MultiplyOperator¶

class odl.operator.default_ops.MultiplyOperator(*args, **kwargs)[source]¶

Bases: odl.operator.operator.Operator

Operator multiplying by a fixed space or field element.

Implements:

MultiplyOperator(y)(x) == x * y

Here, y is a LinearSpaceElement or Field element and x is a LinearSpaceElement. Hence, this operator can be defined either on a LinearSpace or on a Field. In the first case it is the pointwise multiplication, in the second the scalar multiplication.

Attributes

adjoint: Adjoint of this operator.
domain: Set of objects on which this operator can be evaluated.
inverse: Return the operator inverse.
is_functional: True if this operator’s range is a Field.
is_linear: True if this operator is linear.
multiplicand: Value to multiply by.
range: Set in which the result of an evaluation of this operator lies.

Methods

`_call`(self, x[, out])	Multiply `x` and write to `out` if given.
`derivative`(self, point)	Return the operator derivative at `point`.
`norm`(self[, estimate])	Return the operator norm of this operator.

__init__(self, multiplicand, domain=None, range=None)[source]¶

Initialize a new instance.

Parameters

multiplicandLinearSpaceElement or scalar: Value to multiply by.
domainLinearSpace or Field, optional: Set to which the operator can be applied. Default: multiplicand.space.
rangeLinearSpace or Field, optional: Set to which the operator maps.
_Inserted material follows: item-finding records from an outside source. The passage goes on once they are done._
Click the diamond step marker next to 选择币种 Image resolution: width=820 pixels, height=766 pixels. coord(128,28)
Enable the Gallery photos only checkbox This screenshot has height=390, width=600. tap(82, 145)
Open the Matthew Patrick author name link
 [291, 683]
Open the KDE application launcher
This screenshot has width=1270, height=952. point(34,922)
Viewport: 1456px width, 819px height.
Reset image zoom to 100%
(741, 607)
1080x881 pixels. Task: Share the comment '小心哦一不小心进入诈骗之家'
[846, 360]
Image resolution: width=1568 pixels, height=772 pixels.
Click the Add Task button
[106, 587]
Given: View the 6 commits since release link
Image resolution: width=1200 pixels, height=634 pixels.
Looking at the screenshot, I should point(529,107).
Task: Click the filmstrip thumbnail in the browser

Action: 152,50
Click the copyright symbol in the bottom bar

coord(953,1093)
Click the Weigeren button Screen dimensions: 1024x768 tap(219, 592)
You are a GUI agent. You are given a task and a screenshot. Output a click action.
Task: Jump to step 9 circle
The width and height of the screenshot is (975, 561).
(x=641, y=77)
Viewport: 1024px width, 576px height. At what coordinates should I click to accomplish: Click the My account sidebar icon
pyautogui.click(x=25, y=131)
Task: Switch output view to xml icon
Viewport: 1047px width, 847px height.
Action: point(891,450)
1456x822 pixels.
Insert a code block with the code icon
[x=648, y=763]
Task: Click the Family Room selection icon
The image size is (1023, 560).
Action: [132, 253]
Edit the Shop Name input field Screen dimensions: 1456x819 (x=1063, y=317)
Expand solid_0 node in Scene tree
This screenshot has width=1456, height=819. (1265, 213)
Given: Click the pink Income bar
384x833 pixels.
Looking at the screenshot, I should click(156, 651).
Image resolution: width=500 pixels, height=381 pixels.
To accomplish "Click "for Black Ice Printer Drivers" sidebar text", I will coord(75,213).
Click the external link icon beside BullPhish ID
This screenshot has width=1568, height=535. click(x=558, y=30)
Default: multiplicand.space.

Examples

>>> r3 = odl.rn(3)
>>> x = r3.element([1, 2, 3])

Multiply by vector:

>>> op = MultiplyOperator(x)
>>> op(x)
rn(3).element([ 1.,  4.,  9.])
>>> out = r3.element()
>>> op(x, out)
rn(3).element([ 1.,  4.,  9.])

Multiply by scalar:

>>> op2 = MultiplyOperator(x, domain=r3.field)
>>> op2(3)
rn(3).element([ 3.,  6.,  9.])
>>> out = r3.element()
>>> op2(3, out)
rn(3).element([ 3.,  6.,  9.])